Texas Election Judge Had to Turn Away 93-Year-Old Veteran Due to Strict Voter ID Law
October 29, 2014, 3:00am

By Emily Atkin, ThinkProgress

In the six days that early voting has been underway in Texas, election judge William Parsley on Sunday said he has only seen one potential voter turned away at his polling location, the Metropolitan Multi-Services Center in downtown Houston.

“An elderly man, a veteran. Ninety-three years old,” Parsley, an election judge for the last 15 years, told ThinkProgress. “His license had expired.”

Under Texas’ new voter ID law, one of the strictest in the nation, citizens are required to present one of seven forms of photo identification to vote. The identification can be a Texas-issued driver’s license, a federally-issued veteran’s ID card, or a gun registration card, among other forms. Licenses can be expired, but not for more than 60 days.

The man Parsley said he had to turn away was a registered voter, but his license had been expired for a few years, likely because he had stopped driving. Parsley said the man had never gotten a veteran’s identification card. And though he had “all sorts” of other identification cards with his picture on it, they weren’t valid under the law — so the election judges told him he had to go to the Department of Public Safety, and renew his license.

“He just felt real bad, you know, because he’s voted all his life,” Parsley said.

As of Sunday evening, almost 137,000 Harris County voters had cast early in-person ballots. Those ballots were cast just days after the U.S. Supreme Court ruled that the state’s controversial voter ID law, crafted to prevent in-person voter fraud, could be implemented for the election.

That ruling also came with a fiery dissent from Justice Ruth Bader Ginsburg, who said voter fraud was not a real problem in Texas and that the law seemed “purposefully discriminatory,” making voting harder for low-income, minority, and elderly populations. Indeed, as Ginsburg wrote, “there were only two in-person voter fraud cases prosecuted to conviction in Texas” from 2002 until 2011, while at the same time it’s been estimated that the law could disenfranchise approximately 600,000 mostly black and Latino voters.

With the voting process in such early stages, it’s hard to say how many people will be affected this time around. But poll monitors in Houston say they’ve already encountered problems with some registered voters not being allowed to cast their ballots.

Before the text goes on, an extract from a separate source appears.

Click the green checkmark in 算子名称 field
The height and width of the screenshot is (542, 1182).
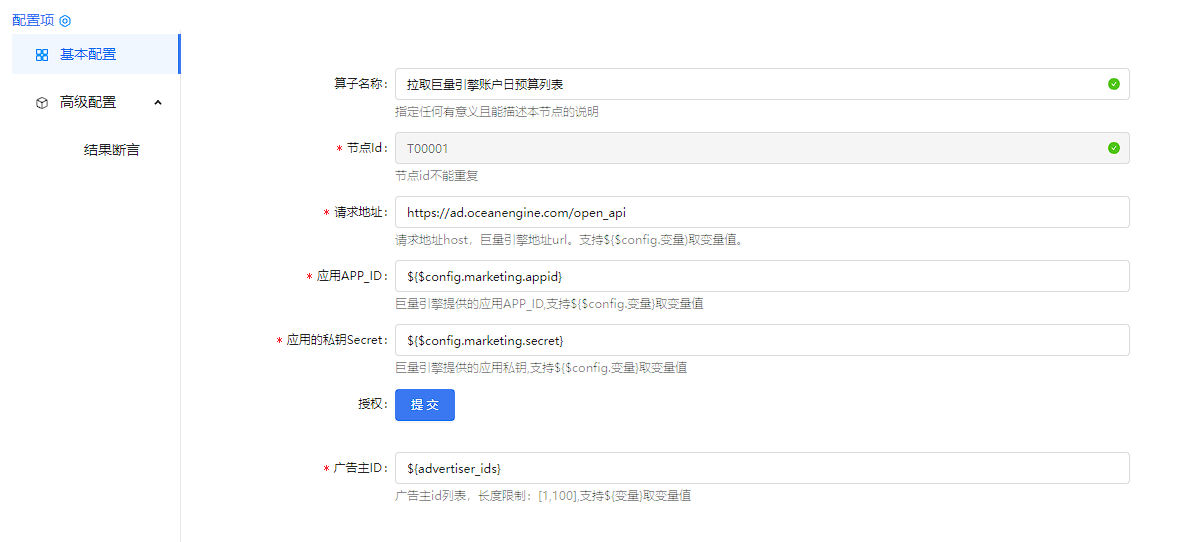click(x=1113, y=84)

“We had a voter show up with her Mississippi ID, and it’s a valid ID with a picture and name,” said Marianela Acuña Arreaza, the Texas coordinator for VoteRiders, a non-profit that helps people obtain their voter ID so they can vote. “Her name matched her voter registration, but it’s not one of the IDs that the law requires.”

“She was offered a provisional ballot, but she refused,” Acuña Arreaza continued. “She came out and told the poll monitors.”

In partnership with Common Cause, another non-profit that lobbies for voting rights, Acuña Arreaza is organizing and dispatching poll monitors in Houston who seek to help people who are turned away at the polls. From the time early voting started in Houston, Acuña Arreaza said she’s seen about 10 cases of registered voters not being allowed to vote — a number that was less than she expected, but “still too many.”

Acuña Arreaza and Parsely are both hopeful that the voters turned away for early voting will be able to get some form of acceptable ID by Election Day. But one thing that worries Acuña Arreaza is that the process of getting turned away can sometimes be so embarrassing that people get dejected — they don’t want to come back, and they don’t want to tell anyone what happened.

“We try to encourage people to come back, but what we’re worried about is that we may just lose that ballot as a whole,” she said. “A lot of people are ashamed of being rejected, and they just don’t want to talk about it. We have so many cases, but not everyone wants to come out and speak about it.”

Parsley, however, said the process of some people getting rejected at the ballot always happens in Texas, mostly because of how often state the voting laws are amended and changed. So far, he said, the amount of rejections haven’t been more than normal.

“At this location [in Downtown Houston], the people rejected are a drop in the bucket. Maybe a tenth of a percent,” he said. “If we were near an old folk’s home, maybe that’d be a different story.”